How to complete this task
Every record must reappear in the answer exactly as given.

(Saved entries)
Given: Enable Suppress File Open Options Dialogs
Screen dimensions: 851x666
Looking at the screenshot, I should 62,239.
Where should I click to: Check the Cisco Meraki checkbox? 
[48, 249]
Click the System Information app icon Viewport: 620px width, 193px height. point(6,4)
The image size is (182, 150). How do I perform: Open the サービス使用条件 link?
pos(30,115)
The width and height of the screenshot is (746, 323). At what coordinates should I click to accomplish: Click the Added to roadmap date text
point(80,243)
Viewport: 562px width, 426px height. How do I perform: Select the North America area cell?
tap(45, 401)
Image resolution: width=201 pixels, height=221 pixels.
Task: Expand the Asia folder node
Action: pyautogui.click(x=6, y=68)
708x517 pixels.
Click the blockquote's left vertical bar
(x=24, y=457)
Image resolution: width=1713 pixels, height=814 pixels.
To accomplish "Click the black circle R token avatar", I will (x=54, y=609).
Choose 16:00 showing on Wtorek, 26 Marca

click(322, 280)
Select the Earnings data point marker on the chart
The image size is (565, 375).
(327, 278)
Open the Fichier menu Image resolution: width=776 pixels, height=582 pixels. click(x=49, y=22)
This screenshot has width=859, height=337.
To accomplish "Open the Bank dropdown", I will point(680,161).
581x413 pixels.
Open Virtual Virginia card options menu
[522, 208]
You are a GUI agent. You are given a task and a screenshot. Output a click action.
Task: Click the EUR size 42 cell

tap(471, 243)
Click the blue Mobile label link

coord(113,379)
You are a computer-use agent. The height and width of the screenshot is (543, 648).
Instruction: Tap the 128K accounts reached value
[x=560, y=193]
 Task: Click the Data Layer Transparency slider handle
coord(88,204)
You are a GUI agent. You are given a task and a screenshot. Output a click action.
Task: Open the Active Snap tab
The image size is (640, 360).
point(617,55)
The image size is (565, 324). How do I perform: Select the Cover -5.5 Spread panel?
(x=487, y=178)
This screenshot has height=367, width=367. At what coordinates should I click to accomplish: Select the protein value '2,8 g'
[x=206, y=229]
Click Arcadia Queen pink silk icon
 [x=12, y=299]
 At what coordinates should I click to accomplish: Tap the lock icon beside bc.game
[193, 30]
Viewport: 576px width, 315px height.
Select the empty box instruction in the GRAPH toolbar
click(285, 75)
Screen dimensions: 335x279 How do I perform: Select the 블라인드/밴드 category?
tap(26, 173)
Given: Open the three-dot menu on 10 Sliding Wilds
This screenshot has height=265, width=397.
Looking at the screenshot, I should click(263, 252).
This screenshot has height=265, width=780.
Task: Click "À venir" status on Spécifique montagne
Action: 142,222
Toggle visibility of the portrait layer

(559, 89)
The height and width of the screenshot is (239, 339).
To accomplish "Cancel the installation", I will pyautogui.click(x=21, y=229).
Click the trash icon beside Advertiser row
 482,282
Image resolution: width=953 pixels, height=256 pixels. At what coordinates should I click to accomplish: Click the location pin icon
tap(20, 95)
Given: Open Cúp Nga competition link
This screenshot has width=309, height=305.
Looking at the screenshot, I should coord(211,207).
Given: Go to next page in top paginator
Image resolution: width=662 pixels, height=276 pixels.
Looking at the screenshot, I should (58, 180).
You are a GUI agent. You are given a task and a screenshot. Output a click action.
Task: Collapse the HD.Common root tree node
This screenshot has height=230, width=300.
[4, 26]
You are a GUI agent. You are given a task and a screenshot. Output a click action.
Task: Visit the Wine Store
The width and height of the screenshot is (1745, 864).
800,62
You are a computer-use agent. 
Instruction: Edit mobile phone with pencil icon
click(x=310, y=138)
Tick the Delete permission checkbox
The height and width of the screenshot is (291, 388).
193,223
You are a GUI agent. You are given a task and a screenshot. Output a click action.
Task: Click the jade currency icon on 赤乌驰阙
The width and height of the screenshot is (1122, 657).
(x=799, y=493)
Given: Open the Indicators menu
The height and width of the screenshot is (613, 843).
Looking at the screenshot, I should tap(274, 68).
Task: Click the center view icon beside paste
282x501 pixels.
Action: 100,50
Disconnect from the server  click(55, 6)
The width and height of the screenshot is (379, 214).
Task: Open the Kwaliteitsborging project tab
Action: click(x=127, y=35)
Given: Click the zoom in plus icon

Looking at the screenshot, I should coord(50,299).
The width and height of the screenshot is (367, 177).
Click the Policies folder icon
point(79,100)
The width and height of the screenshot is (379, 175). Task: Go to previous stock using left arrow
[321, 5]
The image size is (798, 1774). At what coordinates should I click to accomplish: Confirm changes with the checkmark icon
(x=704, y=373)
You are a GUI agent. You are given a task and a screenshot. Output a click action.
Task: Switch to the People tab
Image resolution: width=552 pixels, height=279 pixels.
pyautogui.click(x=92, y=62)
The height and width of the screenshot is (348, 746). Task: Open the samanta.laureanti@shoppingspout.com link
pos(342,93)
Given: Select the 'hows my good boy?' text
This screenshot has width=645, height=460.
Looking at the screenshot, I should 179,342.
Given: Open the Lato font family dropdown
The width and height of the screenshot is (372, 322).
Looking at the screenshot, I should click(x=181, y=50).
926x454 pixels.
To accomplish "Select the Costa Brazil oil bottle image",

Output of the task
Given: Enable Suppress File Open Options Dialogs
Screen dimensions: 851x666
Looking at the screenshot, I should 62,239.
Where should I click to: Check the Cisco Meraki checkbox? 
[48, 249]
Click the System Information app icon Viewport: 620px width, 193px height. point(6,4)
The image size is (182, 150). How do I perform: Open the サービス使用条件 link?
pos(30,115)
The width and height of the screenshot is (746, 323). At what coordinates should I click to accomplish: Click the Added to roadmap date text
point(80,243)
Viewport: 562px width, 426px height. How do I perform: Select the North America area cell?
tap(45, 401)
Image resolution: width=201 pixels, height=221 pixels.
Task: Expand the Asia folder node
Action: pyautogui.click(x=6, y=68)
708x517 pixels.
Click the blockquote's left vertical bar
(x=24, y=457)
Image resolution: width=1713 pixels, height=814 pixels.
To accomplish "Click the black circle R token avatar", I will (x=54, y=609).
Choose 16:00 showing on Wtorek, 26 Marca

click(322, 280)
Select the Earnings data point marker on the chart
The image size is (565, 375).
(327, 278)
Open the Fichier menu Image resolution: width=776 pixels, height=582 pixels. click(x=49, y=22)
This screenshot has width=859, height=337.
To accomplish "Open the Bank dropdown", I will point(680,161).
581x413 pixels.
Open Virtual Virginia card options menu
[522, 208]
You are a GUI agent. You are given a task and a screenshot. Output a click action.
Task: Click the EUR size 42 cell

tap(471, 243)
Click the blue Mobile label link

coord(113,379)
You are a computer-use agent. The height and width of the screenshot is (543, 648).
Instruction: Tap the 128K accounts reached value
[x=560, y=193]
 Task: Click the Data Layer Transparency slider handle
coord(88,204)
You are a GUI agent. You are given a task and a screenshot. Output a click action.
Task: Open the Active Snap tab
The image size is (640, 360).
point(617,55)
The image size is (565, 324). How do I perform: Select the Cover -5.5 Spread panel?
(x=487, y=178)
This screenshot has height=367, width=367. At what coordinates should I click to accomplish: Select the protein value '2,8 g'
[x=206, y=229]
Click Arcadia Queen pink silk icon
 [x=12, y=299]
 At what coordinates should I click to accomplish: Tap the lock icon beside bc.game
[193, 30]
Viewport: 576px width, 315px height.
Select the empty box instruction in the GRAPH toolbar
click(285, 75)
Screen dimensions: 335x279 How do I perform: Select the 블라인드/밴드 category?
tap(26, 173)
Given: Open the three-dot menu on 10 Sliding Wilds
This screenshot has height=265, width=397.
Looking at the screenshot, I should click(263, 252).
This screenshot has height=265, width=780.
Task: Click "À venir" status on Spécifique montagne
Action: 142,222
Toggle visibility of the portrait layer

(559, 89)
The height and width of the screenshot is (239, 339).
To accomplish "Cancel the installation", I will pyautogui.click(x=21, y=229).
Click the trash icon beside Advertiser row
 482,282
Image resolution: width=953 pixels, height=256 pixels. At what coordinates should I click to accomplish: Click the location pin icon
tap(20, 95)
Given: Open Cúp Nga competition link
This screenshot has width=309, height=305.
Looking at the screenshot, I should coord(211,207).
Given: Go to next page in top paginator
Image resolution: width=662 pixels, height=276 pixels.
Looking at the screenshot, I should (58, 180).
You are a GUI agent. You are given a task and a screenshot. Output a click action.
Task: Collapse the HD.Common root tree node
This screenshot has height=230, width=300.
[4, 26]
You are a GUI agent. You are given a task and a screenshot. Output a click action.
Task: Visit the Wine Store
The width and height of the screenshot is (1745, 864).
800,62
You are a computer-use agent. 
Instruction: Edit mobile phone with pencil icon
click(x=310, y=138)
Tick the Delete permission checkbox
The height and width of the screenshot is (291, 388).
193,223
You are a GUI agent. You are given a task and a screenshot. Output a click action.
Task: Click the jade currency icon on 赤乌驰阙
The width and height of the screenshot is (1122, 657).
(x=799, y=493)
Given: Open the Indicators menu
The height and width of the screenshot is (613, 843).
Looking at the screenshot, I should tap(274, 68).
Task: Click the center view icon beside paste
282x501 pixels.
Action: 100,50
Disconnect from the server  click(55, 6)
The width and height of the screenshot is (379, 214).
Task: Open the Kwaliteitsborging project tab
Action: click(x=127, y=35)
Given: Click the zoom in plus icon

Looking at the screenshot, I should coord(50,299).
The width and height of the screenshot is (367, 177).
Click the Policies folder icon
point(79,100)
The width and height of the screenshot is (379, 175). Task: Go to previous stock using left arrow
[321, 5]
The image size is (798, 1774). At what coordinates should I click to accomplish: Confirm changes with the checkmark icon
(x=704, y=373)
You are a GUI agent. You are given a task and a screenshot. Output a click action.
Task: Switch to the People tab
Image resolution: width=552 pixels, height=279 pixels.
pyautogui.click(x=92, y=62)
The height and width of the screenshot is (348, 746). Task: Open the samanta.laureanti@shoppingspout.com link
pos(342,93)
Given: Select the 'hows my good boy?' text
This screenshot has width=645, height=460.
Looking at the screenshot, I should 179,342.
Given: Open the Lato font family dropdown
The width and height of the screenshot is (372, 322).
Looking at the screenshot, I should click(x=181, y=50).
926x454 pixels.
To accomplish "Select the Costa Brazil oil bottle image",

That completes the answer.